Another good evidence behind this is from the Septuagint Bible, notice how
verse one is completely omitted.
And Saul chooses for himself three thousand men of the men of Israel:
and there were with Saul two thousand who were in Machmas, and in mount
Baethel, and a thousand were with Jonathan in Gabaa of Benjamin: and he sent
the rest of the people every man to his tent. (I Samuel 13:1 2)
It
gets worse the Masoretic text miraculously gives us a number, which differs
depending on what version of the Bible your read. Note, at what age Saul became
king is nowhere to be found in the earliest Hebrew text.
Saul
was thirty years old when he became king, and he reigned over Israel forty- two
years. (1 Samuel 13:1 NIV)
Saul reigned one year; and when he had reigned two years over Israel, (1 Samuel 13:1 KJV)
Saul
was forty years old
when he began to reign, and he reigned thirty-two years over
Israel. (1 Samuel 13:1 NAS)
Saul
was as a son of one year when he began to reign, and when he had reigned two
years over Israel, (1 Samuel 13:1 Jubilee Bible)
Saul was fifty years
old when he became king, and he reigned over Israel for twenty-two (1 Samuel
13:1 NEB)
“You can’t have the
cake and eat it”. If the original Hebrew text doesn’t have the age of Saul when
he became king, how then did the Masoretic text add an age?
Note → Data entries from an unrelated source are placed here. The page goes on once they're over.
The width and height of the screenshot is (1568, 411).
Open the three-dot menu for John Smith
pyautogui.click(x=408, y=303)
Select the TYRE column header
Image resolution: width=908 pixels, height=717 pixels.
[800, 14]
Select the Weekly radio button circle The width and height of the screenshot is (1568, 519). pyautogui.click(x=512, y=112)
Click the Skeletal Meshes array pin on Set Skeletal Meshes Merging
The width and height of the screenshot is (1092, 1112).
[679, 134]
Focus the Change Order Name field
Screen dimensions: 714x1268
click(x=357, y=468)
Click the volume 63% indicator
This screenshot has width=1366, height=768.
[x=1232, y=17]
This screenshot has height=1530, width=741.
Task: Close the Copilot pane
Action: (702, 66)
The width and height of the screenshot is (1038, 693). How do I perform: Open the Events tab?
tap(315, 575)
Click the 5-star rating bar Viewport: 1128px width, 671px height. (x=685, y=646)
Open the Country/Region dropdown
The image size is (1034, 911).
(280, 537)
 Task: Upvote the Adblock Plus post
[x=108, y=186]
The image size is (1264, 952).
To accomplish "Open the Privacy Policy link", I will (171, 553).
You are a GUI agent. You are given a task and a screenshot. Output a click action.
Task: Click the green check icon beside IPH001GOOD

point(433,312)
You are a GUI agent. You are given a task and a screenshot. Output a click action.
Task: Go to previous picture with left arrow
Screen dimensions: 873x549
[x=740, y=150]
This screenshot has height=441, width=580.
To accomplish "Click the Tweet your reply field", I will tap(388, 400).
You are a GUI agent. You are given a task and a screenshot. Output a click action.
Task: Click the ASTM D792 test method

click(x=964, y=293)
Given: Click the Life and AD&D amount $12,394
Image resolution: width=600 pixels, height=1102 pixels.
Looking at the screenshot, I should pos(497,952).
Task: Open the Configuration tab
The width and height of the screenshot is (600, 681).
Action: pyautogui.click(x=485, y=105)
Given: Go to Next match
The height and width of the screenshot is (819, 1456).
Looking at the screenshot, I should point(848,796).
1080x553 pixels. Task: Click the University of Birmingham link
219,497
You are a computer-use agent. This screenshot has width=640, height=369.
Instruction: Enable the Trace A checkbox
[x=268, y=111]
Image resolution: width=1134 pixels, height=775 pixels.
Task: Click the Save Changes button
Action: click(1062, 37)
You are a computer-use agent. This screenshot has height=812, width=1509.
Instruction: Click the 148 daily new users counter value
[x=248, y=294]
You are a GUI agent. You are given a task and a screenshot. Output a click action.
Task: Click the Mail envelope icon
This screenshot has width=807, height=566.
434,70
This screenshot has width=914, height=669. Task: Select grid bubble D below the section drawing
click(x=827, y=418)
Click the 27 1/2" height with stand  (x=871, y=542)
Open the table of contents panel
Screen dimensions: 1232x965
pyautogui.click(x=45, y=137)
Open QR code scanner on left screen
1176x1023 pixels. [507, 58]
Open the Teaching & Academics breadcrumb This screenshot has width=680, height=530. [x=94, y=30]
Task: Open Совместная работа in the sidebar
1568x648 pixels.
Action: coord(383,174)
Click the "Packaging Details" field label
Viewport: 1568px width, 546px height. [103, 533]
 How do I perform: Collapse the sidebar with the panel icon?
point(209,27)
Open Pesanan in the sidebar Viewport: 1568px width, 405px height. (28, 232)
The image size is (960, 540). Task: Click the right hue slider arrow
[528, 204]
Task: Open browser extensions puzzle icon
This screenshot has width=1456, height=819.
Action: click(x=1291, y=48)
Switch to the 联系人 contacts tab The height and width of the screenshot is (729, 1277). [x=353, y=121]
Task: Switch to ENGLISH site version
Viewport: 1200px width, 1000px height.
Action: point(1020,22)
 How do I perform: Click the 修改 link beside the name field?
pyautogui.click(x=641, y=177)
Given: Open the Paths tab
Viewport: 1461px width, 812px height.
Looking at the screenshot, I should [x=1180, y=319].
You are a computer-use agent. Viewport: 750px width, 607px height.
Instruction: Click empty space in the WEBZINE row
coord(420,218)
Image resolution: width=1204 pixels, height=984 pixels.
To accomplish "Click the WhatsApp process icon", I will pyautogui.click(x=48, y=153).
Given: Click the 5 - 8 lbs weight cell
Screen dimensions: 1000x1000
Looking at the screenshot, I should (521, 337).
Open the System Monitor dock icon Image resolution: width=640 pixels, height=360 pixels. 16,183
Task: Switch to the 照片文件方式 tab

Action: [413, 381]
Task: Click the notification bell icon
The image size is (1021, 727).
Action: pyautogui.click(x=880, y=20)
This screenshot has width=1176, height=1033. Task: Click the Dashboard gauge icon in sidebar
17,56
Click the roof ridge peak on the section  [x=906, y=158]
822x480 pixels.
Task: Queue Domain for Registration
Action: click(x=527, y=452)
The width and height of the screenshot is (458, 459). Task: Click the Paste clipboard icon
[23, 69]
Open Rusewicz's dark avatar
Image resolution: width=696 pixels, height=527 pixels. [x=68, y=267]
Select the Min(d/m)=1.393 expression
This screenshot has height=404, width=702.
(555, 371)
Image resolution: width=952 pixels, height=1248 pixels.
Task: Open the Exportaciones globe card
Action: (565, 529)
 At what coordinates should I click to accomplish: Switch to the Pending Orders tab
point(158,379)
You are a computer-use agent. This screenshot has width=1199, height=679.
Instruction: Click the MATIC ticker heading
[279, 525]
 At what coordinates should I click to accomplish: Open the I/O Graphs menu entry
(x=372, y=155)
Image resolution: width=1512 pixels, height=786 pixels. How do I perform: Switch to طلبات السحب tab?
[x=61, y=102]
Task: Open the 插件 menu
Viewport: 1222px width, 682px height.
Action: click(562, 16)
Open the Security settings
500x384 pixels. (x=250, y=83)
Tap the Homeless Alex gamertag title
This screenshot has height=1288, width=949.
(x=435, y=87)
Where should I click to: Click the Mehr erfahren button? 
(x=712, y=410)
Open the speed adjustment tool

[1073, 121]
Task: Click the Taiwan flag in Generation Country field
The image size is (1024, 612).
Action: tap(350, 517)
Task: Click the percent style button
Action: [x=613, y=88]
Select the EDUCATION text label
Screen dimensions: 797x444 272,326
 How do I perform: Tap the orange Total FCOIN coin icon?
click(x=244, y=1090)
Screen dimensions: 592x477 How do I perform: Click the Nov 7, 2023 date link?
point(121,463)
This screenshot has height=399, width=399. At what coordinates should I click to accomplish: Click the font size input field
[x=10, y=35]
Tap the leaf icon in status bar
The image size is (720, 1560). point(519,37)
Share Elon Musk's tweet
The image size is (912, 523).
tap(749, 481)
Where did the
Masoretic get the age of Saul from if it copied from the Hebrew Manuscripts?
Many people
believe that the ancient Hebrew text of Scripture was divinely preserved for
many centuries, and was ultimately recorded in what we now call the “Masoretic
Text”. But what did the Masoretes themselves believe? Did they believe
they were perfectly preserving the ancient text? Did they even think they
had received a perfect text to begin with?
History says
“no” . . .
Early
rabbinic sources, from around 200 CE, mention several passages of Scripture in
which the conclusion is inevitable that the ancient reading must have differed
from that of the present text. . . . Rabbi Simon ben Pazzi (3rd century)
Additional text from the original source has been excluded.